[Saved entries]

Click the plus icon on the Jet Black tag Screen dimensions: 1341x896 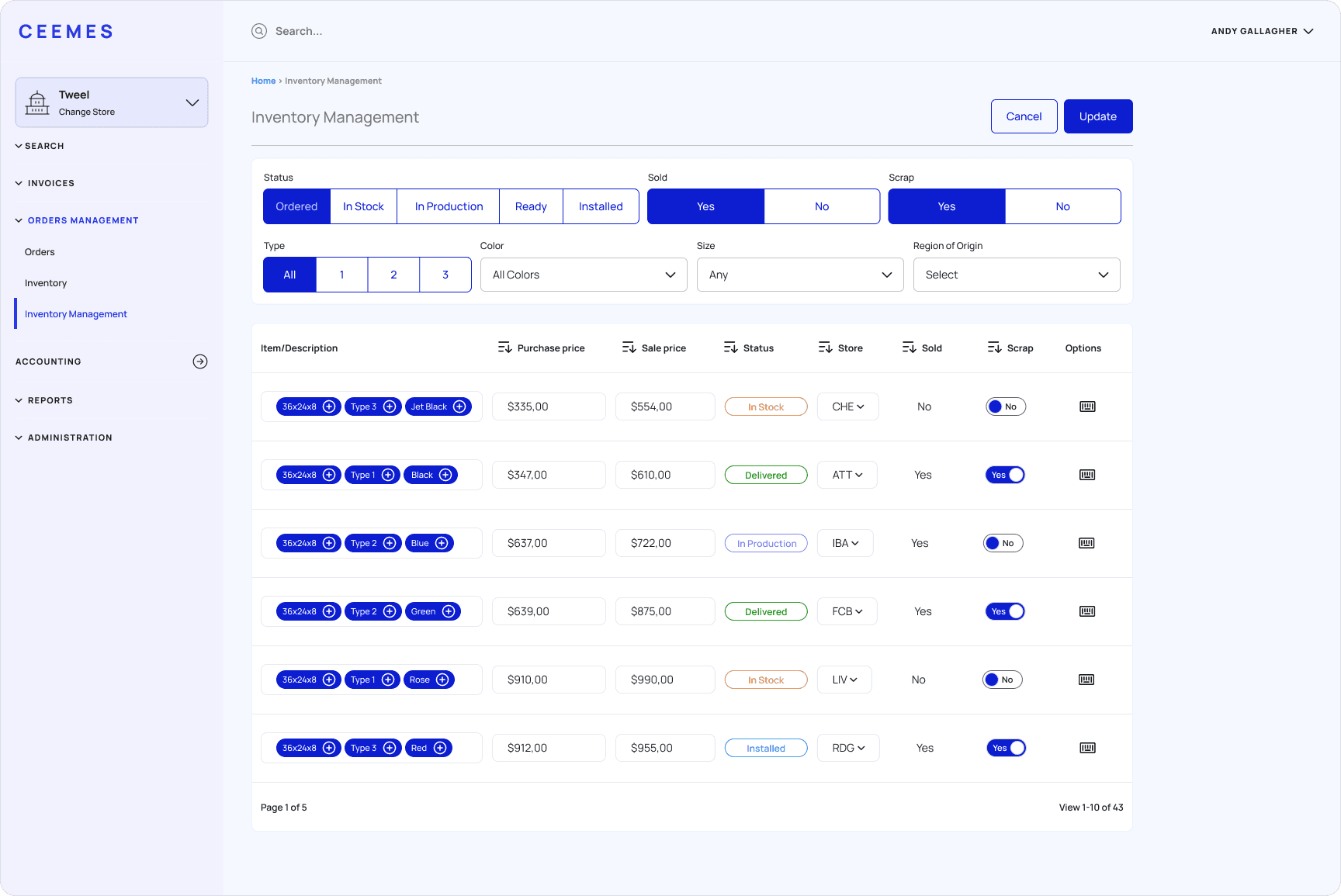(x=459, y=406)
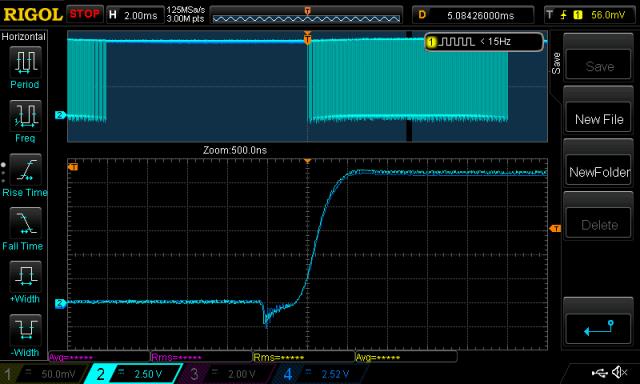
Task: Open the Horizontal measurement menu header
Action: tap(24, 37)
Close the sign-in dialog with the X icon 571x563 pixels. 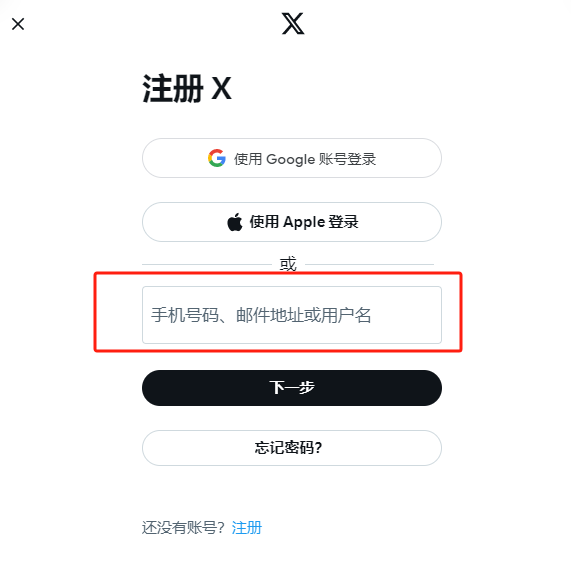[18, 24]
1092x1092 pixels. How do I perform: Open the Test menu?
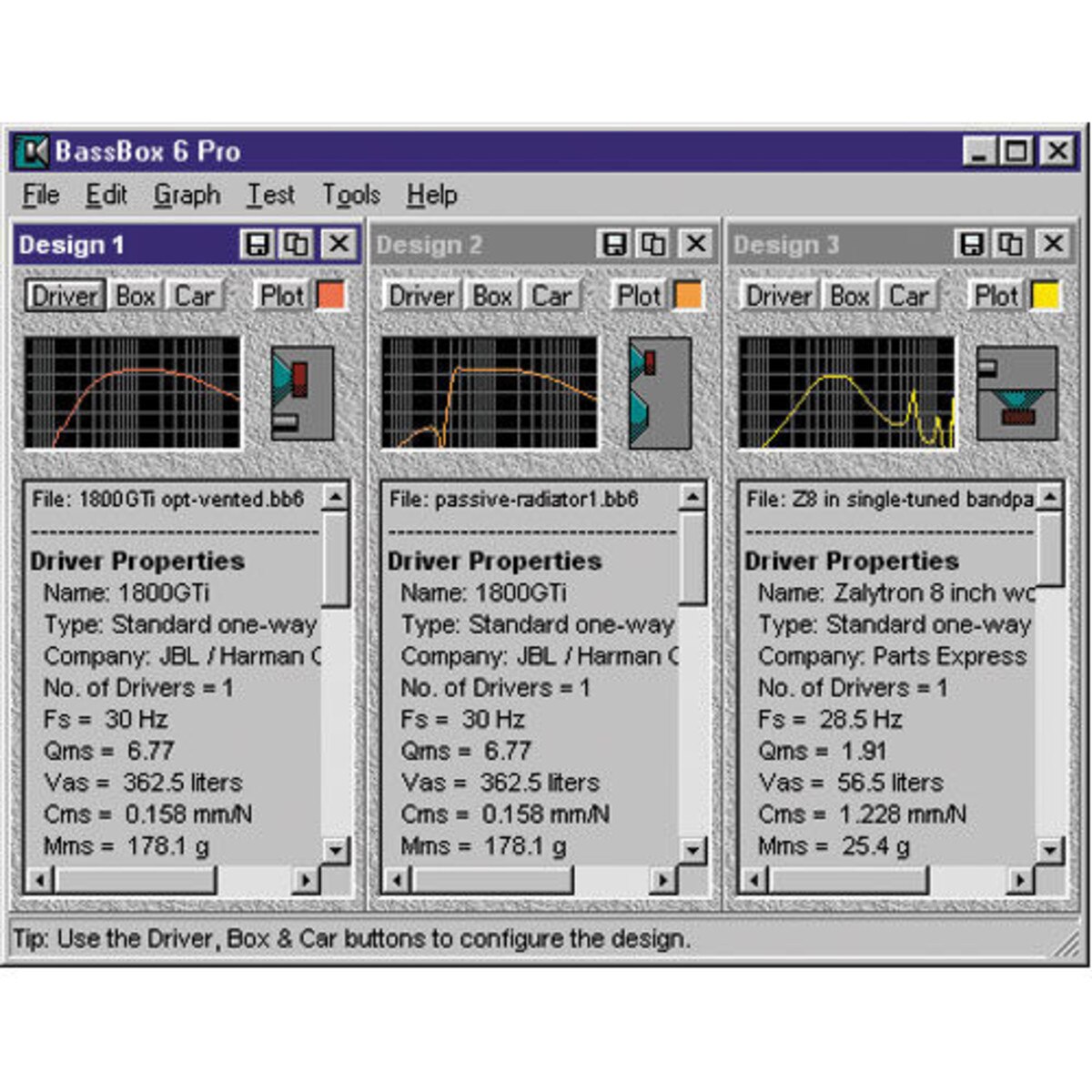click(270, 195)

▸ **Your goal**
Your copy should begin at the line containing "1092x1092 pixels. How" and end at the last line of the data above, matching each line exactly and holding no pictures.

▸ **Response**
1092x1092 pixels. How do I perform: Open the Test menu?
click(270, 195)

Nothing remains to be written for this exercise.